## Work task
What you return should match the records below exactly.

## Supplied information

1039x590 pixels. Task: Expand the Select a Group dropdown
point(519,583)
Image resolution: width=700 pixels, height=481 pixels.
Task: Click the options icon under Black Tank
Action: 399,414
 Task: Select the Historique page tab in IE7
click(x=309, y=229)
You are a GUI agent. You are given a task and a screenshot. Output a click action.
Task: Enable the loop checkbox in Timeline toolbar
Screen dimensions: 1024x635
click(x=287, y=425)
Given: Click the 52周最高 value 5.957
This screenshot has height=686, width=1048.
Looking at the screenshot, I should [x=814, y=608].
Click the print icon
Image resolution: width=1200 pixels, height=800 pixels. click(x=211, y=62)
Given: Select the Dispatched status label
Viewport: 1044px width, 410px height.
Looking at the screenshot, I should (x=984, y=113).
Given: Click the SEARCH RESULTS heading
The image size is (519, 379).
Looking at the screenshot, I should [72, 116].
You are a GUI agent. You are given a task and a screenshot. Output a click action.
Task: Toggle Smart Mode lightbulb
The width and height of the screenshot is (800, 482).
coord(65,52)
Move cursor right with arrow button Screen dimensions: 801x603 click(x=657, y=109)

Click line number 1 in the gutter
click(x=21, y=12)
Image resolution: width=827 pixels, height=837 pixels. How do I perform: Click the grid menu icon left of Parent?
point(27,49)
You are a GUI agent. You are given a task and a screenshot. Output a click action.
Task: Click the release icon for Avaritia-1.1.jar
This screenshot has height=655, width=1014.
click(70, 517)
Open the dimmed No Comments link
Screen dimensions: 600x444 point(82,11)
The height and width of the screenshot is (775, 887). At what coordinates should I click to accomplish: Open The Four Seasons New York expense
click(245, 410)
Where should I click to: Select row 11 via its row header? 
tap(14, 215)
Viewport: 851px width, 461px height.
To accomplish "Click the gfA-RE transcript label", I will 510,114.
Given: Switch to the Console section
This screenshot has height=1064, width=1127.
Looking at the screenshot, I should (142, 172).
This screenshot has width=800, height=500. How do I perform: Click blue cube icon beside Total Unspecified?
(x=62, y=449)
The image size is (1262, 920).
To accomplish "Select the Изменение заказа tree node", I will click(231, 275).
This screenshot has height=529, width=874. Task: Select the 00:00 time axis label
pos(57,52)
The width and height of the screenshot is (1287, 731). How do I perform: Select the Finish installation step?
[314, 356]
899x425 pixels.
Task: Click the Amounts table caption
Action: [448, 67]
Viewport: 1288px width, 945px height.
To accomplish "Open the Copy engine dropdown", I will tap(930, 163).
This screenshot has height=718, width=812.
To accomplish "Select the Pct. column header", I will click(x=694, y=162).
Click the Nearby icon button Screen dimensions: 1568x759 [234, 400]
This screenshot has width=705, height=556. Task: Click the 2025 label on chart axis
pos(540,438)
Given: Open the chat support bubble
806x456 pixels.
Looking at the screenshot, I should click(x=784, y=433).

## Exercise response
1039x590 pixels. Task: Expand the Select a Group dropdown
point(519,583)
Image resolution: width=700 pixels, height=481 pixels.
Task: Click the options icon under Black Tank
Action: 399,414
 Task: Select the Historique page tab in IE7
click(x=309, y=229)
You are a GUI agent. You are given a task and a screenshot. Output a click action.
Task: Enable the loop checkbox in Timeline toolbar
Screen dimensions: 1024x635
click(x=287, y=425)
Given: Click the 52周最高 value 5.957
This screenshot has height=686, width=1048.
Looking at the screenshot, I should [x=814, y=608].
Click the print icon
Image resolution: width=1200 pixels, height=800 pixels. click(x=211, y=62)
Given: Select the Dispatched status label
Viewport: 1044px width, 410px height.
Looking at the screenshot, I should (x=984, y=113).
Given: Click the SEARCH RESULTS heading
The image size is (519, 379).
Looking at the screenshot, I should [72, 116].
You are a GUI agent. You are given a task and a screenshot. Output a click action.
Task: Toggle Smart Mode lightbulb
The width and height of the screenshot is (800, 482).
coord(65,52)
Move cursor right with arrow button Screen dimensions: 801x603 click(x=657, y=109)

Click line number 1 in the gutter
click(x=21, y=12)
Image resolution: width=827 pixels, height=837 pixels. How do I perform: Click the grid menu icon left of Parent?
point(27,49)
You are a GUI agent. You are given a task and a screenshot. Output a click action.
Task: Click the release icon for Avaritia-1.1.jar
This screenshot has height=655, width=1014.
click(70, 517)
Open the dimmed No Comments link
Screen dimensions: 600x444 point(82,11)
The height and width of the screenshot is (775, 887). At what coordinates should I click to accomplish: Open The Four Seasons New York expense
click(245, 410)
Where should I click to: Select row 11 via its row header? 
tap(14, 215)
Viewport: 851px width, 461px height.
To accomplish "Click the gfA-RE transcript label", I will 510,114.
Given: Switch to the Console section
This screenshot has height=1064, width=1127.
Looking at the screenshot, I should (142, 172).
This screenshot has width=800, height=500. How do I perform: Click blue cube icon beside Total Unspecified?
(x=62, y=449)
The image size is (1262, 920).
To accomplish "Select the Изменение заказа tree node", I will click(231, 275).
This screenshot has height=529, width=874. Task: Select the 00:00 time axis label
pos(57,52)
The width and height of the screenshot is (1287, 731). How do I perform: Select the Finish installation step?
[314, 356]
899x425 pixels.
Task: Click the Amounts table caption
Action: [448, 67]
Viewport: 1288px width, 945px height.
To accomplish "Open the Copy engine dropdown", I will tap(930, 163).
This screenshot has height=718, width=812.
To accomplish "Select the Pct. column header", I will click(x=694, y=162).
Click the Nearby icon button Screen dimensions: 1568x759 [234, 400]
This screenshot has width=705, height=556. Task: Click the 2025 label on chart axis
pos(540,438)
Given: Open the chat support bubble
806x456 pixels.
Looking at the screenshot, I should click(x=784, y=433).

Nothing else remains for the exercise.